I had a very difficult question get asked of me tonight on IRC.  Someone I’ve never met before asked how they could get involved in open source.  At that exact time I was actually writing about open source cartography which really opened my mind to the question of how one gets involved in open source.  What is open source, exactly?  Perhaps to many, open source is software.  It’s Linux or it’s LibreOffice or it’s Firefox.  Or maybe open source is much bigger than that.  It’s data, it’s books, and yes, it’s code.  Is it also a mindset?

So I ask my readers: what is open source and how can I become a part of it?  Please leave your answers as a comment.

Categories: Evangelism
  1. 2013-01-16 at 01:38 EST

    Yes, open source is a mindset – which may or may not involve actual code (one hopes that it does, but I posit that it’s not mandatory). The mindset is openly sharing what you have for the greater good of humanity, IMO. Thus, open source is not restricted to simply software, but you can have open source hardware, open source cookies, or anything else really.

    • 2013-01-16 at 08:52 EST

      Mmmm… Open source cookies!

  2. 2013-01-16 at 02:33 EST

    Just engage with your free open source of your choice and make it better. You can write code or documentation, translate, help in their infrastructure, marketing or help other users

  3. lorenzo@fotonsoft.hu
    2013-01-16 at 05:05 EST

    I think Open Source is like a religion – I also have a weird tattoo on my arm which reads “In Code We Trust” :)
    You can be a part of it by:
    – using it (Firefox/LibreOffice/etc)
    – “converting” other people (make them use Open Source software)
    – making effort (for free) on open source software (reporting bugs, fixing bugs, or even implementing new requested features)
    – the most wonderful: you can even get paid by being an Open Source Developer

    (the following case was experienced by myself a few times, 2 of my friends are such “employers” for tiny projects)

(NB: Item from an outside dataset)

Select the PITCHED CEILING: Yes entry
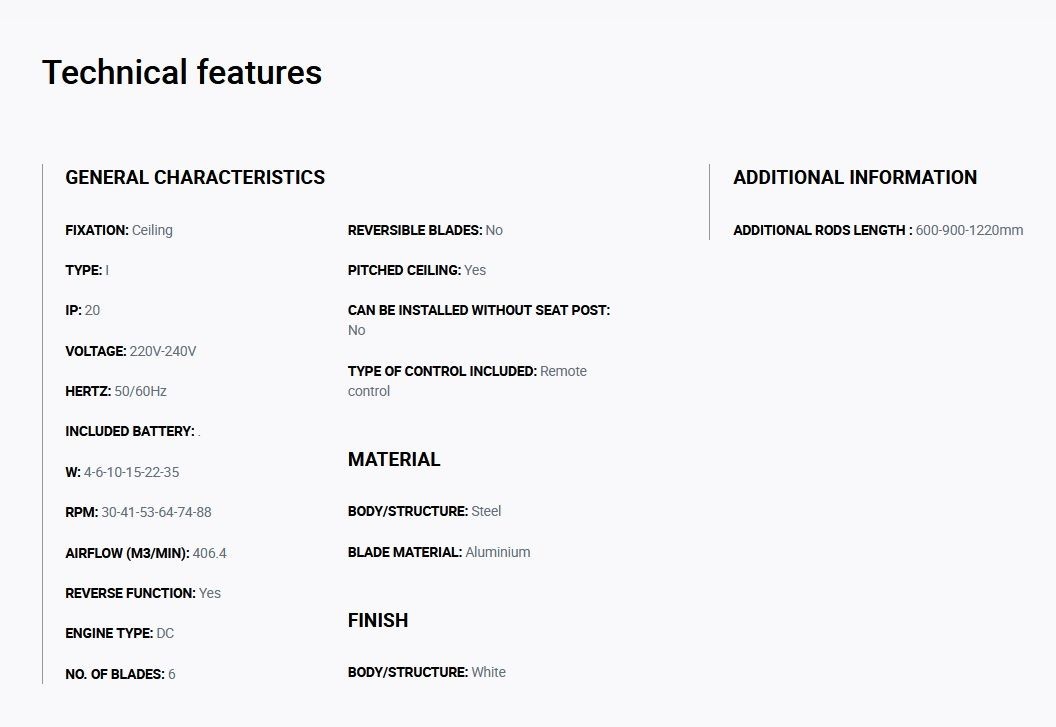 (417, 270)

    Imagine that a web-developer company use open source for commercial web applications, (e.g. Joomla / Drupal / Tiki / etc)
    It’s easier for them to add (originally intented to be closed source) new features (modules) , release them open source, give it to the community,

    then just keep their developments updated every time:
    Once in a while a new version comes out from the original framework, the modules have to be updated as well, bugfixes are only up to the company, etc…

    The company just “invests” into that project like it would do originally, but instead of closing the source, it just releases it open source.

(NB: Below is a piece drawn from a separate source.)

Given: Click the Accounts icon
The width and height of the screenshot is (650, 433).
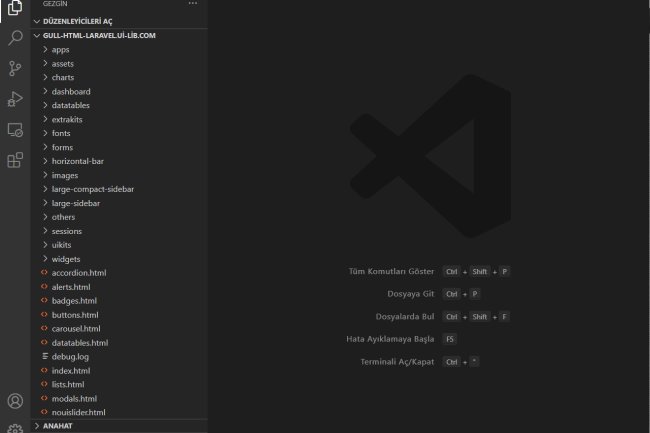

    If the company give to the community, the community will probably give back or give back more than the company invested :)

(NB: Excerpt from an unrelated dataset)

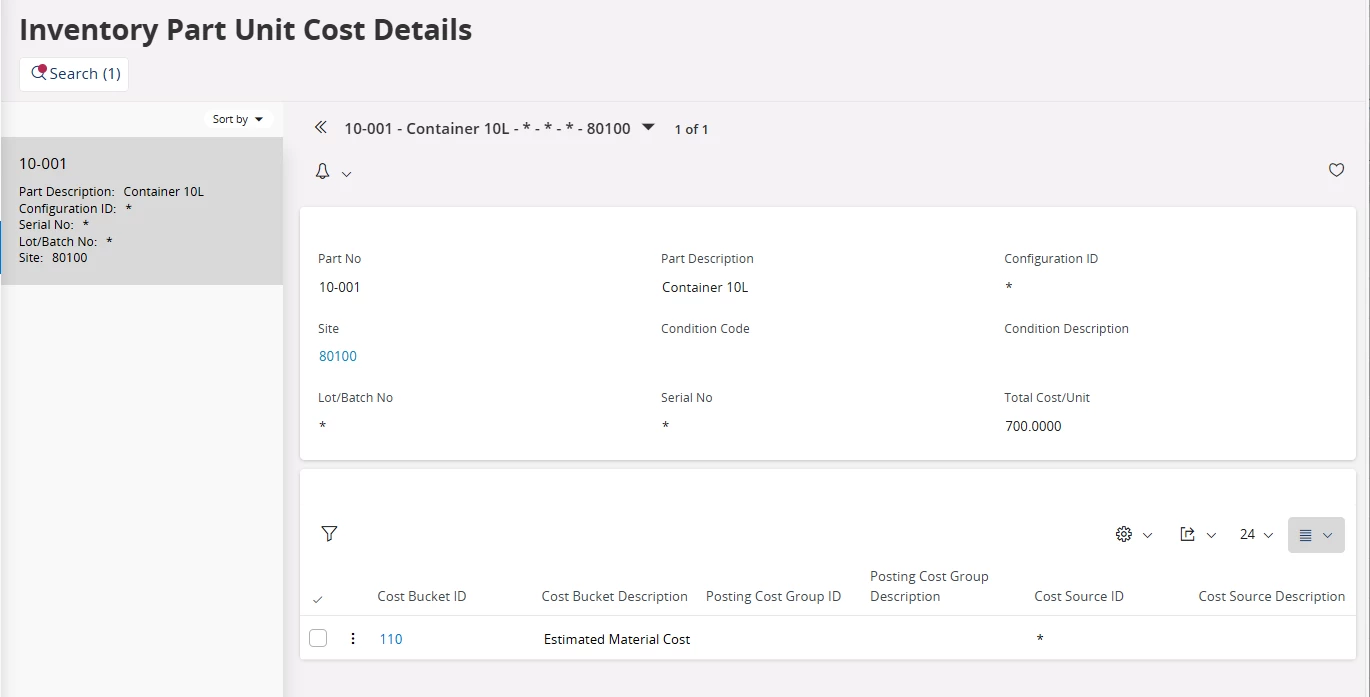The height and width of the screenshot is (697, 1370).
Task: Open the 24 rows-per-page dropdown
Action: click(1256, 535)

    Such a nice thing, isn’t it?

  4. Bucky
    2013-01-16 at 13:11 EST

    As evidenced by other comments, being “involved” is something of a fluid concept.

    I started out with open source by simply using it.

    Eventually, I ran across something that I had the ability to change to suit myself. I simply changed it for my own self. But since every upstream update meant I had to re-apply my own changes, I eventually submitted my change as a suggestion just to make my life easier.

    Sometimes I’ll run across a question online somewhere that I once had, for which the answer was somewhat hard-won (for me). So I’ll answer it.

    I’m kind of on-again, off-again, so my experience probably isn’t helpful if you intend to be a heavy-hitter, but it was really easy to get involved in the minor way I’m involved.